Sagnol caused a stir with his reply, saying, "The advantage of what I would call the typical African player is that he isn't expensive when you sign him, [he is] a player who is ready for combat, but football isn't just about that. Football is also [about] technique, intelligence. You need a bit of everything.”

Following widespread criticism over his remarks, the Ligue 1 manager attempted to explain himself and duly apologised for his comments in a press conference on Thursday.

"If, by my lack of clarity, or my imperfect semantics, I may have shocked, humiliated or hurt people then I am sorry," he said. "The interpretation that these people may have made does not reflect my way of thinking in any way, or my humanist convictions.
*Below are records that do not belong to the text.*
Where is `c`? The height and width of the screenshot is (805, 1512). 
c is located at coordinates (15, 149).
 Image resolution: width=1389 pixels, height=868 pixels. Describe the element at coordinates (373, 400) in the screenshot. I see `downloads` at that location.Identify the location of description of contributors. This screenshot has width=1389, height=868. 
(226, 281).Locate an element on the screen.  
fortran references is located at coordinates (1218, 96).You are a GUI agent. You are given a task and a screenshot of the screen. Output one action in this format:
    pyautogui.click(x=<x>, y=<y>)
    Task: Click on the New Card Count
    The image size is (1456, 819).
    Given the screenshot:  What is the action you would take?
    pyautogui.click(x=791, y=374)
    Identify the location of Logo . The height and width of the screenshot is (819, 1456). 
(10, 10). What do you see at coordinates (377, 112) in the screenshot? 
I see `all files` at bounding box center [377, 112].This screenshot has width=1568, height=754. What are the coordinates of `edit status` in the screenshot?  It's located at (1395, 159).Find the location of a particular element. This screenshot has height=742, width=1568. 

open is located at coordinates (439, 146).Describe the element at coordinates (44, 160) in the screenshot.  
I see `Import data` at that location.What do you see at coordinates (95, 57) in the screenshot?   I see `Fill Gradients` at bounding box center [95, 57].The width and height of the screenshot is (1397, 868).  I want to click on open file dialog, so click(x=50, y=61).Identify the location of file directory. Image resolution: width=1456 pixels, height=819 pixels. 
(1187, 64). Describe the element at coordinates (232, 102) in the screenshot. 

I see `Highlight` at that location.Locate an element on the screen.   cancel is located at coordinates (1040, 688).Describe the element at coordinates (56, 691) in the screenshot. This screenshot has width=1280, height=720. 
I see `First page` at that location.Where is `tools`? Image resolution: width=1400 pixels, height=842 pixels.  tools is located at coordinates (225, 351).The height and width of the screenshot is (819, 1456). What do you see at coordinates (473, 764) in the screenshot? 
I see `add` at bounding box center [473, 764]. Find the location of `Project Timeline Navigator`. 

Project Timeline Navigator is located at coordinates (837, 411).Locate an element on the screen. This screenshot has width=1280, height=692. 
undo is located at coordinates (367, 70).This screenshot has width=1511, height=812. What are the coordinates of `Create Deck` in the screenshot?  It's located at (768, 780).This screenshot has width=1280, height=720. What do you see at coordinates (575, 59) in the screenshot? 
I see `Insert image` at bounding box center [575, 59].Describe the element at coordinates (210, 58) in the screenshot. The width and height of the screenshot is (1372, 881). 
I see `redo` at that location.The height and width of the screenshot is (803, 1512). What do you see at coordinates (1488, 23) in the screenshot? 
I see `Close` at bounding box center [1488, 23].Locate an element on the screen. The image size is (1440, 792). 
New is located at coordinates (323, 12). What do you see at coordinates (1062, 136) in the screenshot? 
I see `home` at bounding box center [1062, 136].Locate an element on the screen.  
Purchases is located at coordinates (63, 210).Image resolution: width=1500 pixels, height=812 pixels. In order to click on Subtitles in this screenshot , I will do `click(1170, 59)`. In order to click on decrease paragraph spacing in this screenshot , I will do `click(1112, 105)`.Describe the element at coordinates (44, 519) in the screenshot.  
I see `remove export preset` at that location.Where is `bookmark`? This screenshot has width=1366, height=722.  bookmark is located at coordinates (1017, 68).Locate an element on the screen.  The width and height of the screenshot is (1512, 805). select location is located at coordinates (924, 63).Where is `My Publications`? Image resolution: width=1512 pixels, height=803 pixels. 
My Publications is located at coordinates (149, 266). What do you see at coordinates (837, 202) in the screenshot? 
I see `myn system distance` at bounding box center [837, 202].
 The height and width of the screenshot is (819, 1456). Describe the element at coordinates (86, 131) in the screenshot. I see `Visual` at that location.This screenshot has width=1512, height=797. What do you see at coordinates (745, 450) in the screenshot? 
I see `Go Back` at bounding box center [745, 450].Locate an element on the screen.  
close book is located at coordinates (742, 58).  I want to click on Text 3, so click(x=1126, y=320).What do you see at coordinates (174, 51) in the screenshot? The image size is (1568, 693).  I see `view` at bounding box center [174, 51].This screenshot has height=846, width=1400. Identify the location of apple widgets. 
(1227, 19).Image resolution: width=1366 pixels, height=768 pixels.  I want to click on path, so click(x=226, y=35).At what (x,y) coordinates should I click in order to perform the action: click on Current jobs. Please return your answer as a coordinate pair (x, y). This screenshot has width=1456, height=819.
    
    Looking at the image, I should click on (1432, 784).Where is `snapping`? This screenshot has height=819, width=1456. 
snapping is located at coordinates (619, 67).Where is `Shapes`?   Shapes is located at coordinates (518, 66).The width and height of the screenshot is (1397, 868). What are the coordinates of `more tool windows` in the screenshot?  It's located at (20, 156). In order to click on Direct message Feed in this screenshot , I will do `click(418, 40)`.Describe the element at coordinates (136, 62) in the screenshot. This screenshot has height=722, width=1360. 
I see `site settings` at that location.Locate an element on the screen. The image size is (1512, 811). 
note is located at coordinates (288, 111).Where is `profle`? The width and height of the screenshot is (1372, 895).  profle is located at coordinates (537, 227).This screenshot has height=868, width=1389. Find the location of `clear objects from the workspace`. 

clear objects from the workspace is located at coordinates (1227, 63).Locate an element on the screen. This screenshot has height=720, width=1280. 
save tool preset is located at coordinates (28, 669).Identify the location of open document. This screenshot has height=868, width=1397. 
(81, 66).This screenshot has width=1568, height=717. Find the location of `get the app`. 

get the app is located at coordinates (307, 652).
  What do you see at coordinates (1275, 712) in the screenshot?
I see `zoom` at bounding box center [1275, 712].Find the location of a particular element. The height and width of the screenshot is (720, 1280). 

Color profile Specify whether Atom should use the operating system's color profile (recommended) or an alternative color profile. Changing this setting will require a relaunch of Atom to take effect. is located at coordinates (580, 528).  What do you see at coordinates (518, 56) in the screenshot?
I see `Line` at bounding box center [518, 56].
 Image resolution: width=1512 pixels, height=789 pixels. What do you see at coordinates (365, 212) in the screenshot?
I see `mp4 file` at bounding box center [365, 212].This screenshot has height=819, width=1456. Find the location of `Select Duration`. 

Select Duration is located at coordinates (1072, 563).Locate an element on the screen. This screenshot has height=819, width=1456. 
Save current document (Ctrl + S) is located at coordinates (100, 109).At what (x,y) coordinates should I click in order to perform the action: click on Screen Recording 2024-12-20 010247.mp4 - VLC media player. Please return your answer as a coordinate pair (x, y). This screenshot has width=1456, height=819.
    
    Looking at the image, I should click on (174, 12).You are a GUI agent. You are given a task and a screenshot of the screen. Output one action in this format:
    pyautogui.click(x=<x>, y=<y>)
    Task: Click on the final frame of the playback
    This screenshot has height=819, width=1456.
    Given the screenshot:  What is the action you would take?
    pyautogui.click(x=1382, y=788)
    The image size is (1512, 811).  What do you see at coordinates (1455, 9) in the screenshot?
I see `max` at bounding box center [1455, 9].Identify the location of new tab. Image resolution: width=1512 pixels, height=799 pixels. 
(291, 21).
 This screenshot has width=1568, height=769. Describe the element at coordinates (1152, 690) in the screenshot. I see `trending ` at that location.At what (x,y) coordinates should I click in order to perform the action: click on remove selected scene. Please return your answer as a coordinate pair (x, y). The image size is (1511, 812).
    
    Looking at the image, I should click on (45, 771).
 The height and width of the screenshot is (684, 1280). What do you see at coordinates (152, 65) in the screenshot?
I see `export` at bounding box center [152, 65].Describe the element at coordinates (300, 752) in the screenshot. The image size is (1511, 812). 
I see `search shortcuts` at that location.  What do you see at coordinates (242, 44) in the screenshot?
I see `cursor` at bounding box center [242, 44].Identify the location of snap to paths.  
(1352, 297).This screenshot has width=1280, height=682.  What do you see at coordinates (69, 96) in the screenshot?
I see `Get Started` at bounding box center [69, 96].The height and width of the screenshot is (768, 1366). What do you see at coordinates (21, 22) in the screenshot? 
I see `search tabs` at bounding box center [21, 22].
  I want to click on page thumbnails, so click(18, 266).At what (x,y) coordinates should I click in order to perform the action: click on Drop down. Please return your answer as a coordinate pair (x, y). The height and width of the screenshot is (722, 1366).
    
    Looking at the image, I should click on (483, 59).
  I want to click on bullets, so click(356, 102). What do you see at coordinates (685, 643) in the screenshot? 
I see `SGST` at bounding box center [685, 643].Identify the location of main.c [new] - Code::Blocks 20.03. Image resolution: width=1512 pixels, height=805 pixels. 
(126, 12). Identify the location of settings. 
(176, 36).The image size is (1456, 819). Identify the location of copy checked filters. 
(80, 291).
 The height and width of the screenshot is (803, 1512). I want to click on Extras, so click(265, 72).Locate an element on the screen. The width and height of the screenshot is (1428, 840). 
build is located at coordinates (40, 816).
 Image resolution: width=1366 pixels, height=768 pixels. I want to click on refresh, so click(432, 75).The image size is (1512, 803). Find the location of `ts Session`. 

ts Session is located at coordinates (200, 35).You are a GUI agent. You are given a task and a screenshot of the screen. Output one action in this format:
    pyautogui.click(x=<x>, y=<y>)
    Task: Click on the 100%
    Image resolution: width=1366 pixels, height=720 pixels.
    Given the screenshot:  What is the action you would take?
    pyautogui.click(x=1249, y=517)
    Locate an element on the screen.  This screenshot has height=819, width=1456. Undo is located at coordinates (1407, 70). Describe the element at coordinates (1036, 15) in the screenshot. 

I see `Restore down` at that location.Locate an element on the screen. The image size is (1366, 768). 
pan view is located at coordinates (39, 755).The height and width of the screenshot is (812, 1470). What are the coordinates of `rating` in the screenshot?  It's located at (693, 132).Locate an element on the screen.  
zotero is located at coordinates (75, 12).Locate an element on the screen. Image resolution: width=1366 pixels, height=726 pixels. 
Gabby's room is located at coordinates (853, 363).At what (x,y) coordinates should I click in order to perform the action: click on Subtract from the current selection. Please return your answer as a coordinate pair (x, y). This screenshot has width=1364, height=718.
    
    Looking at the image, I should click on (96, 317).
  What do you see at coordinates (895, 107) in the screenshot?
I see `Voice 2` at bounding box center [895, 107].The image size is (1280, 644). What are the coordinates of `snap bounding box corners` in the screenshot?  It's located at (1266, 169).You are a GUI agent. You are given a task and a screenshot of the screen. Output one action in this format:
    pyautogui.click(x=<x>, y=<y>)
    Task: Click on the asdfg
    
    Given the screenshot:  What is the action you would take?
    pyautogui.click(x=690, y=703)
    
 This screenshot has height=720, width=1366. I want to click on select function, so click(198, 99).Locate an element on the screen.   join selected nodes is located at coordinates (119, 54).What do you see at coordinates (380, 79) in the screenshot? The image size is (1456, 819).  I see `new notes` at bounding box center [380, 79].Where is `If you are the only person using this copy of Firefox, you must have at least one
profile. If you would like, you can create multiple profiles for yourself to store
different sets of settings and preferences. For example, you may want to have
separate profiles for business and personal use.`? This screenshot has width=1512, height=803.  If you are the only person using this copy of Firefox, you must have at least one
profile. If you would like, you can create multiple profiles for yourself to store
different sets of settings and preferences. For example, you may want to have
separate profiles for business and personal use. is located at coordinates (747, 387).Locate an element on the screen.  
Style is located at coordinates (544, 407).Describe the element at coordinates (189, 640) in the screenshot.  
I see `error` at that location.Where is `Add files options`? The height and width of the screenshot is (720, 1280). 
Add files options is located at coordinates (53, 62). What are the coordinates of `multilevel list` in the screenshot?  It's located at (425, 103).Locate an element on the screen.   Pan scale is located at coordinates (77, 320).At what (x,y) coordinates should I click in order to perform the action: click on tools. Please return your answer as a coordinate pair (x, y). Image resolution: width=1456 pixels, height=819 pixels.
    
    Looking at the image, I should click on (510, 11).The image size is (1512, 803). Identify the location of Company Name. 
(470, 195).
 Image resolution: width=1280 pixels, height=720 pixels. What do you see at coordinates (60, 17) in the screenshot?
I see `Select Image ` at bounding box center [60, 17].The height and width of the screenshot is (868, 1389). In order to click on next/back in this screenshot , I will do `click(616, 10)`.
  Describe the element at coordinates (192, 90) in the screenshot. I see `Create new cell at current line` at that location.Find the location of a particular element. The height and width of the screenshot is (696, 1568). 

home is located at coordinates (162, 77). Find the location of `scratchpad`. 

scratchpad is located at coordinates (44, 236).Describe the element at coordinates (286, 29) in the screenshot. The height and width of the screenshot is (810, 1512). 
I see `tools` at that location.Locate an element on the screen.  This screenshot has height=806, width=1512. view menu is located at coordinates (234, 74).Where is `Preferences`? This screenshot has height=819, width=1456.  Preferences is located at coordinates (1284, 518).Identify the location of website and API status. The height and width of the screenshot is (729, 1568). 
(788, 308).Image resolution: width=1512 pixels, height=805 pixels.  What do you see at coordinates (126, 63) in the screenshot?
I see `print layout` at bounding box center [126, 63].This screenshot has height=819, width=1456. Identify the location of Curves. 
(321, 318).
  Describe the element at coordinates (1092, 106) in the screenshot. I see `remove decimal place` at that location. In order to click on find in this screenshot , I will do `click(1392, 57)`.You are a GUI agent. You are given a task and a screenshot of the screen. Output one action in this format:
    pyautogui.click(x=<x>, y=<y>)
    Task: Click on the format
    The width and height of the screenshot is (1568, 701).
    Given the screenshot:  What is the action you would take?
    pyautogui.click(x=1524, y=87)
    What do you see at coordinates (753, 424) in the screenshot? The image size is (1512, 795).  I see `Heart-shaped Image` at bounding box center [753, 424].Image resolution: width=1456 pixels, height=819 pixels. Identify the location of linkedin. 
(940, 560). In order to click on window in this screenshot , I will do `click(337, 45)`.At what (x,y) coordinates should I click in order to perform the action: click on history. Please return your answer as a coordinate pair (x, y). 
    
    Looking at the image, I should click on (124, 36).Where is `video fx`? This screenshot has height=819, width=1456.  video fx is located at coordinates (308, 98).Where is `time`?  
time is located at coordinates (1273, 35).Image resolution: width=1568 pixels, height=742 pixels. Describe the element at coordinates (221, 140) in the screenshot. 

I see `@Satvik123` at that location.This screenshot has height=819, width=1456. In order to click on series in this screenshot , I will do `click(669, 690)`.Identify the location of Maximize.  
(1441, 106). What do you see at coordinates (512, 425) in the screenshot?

"When I spoke about the African [player] who is cheaper and ready for combat, I simply meant to talk about the young African player arriving in Europe with all of his will to win, and often to escape from a precarious situation.

“Then, since we were in a debate about football, the intelligence I spoke of was obviously related to tactical intelligence. The forming of young players in Africa, probably because of a lack of financial means, or [lack] of infrastructure, isn't always as complete as what's available in Europe.

"In no way did I mean to talk about an individual's intelligence in the proper sense of the term. Regarding certain accusations of racism, I'm 37 [and] I've spent 32 of them in a football dressing room. I've never had a problem with anyone," the former Bayern Munich and AS Monaco right-back said.

Sagnol’s former international team mate Patrick Viera took to Twitter to condemn Sagnol’s remarks.

"We Africans are once again discredited and offended," Vieira wrote. "Willy is spreading very serious prejudices and cliches about the African football player."

Yet Bordeaux captain and Senegalese international Lamine Sane defended his club coach, insisting he is not racist.

"He doesn't have any twisted ideas,” Sane told French radio. “He believes in all the black players in the team. We believe in him and we hope to go very far with him."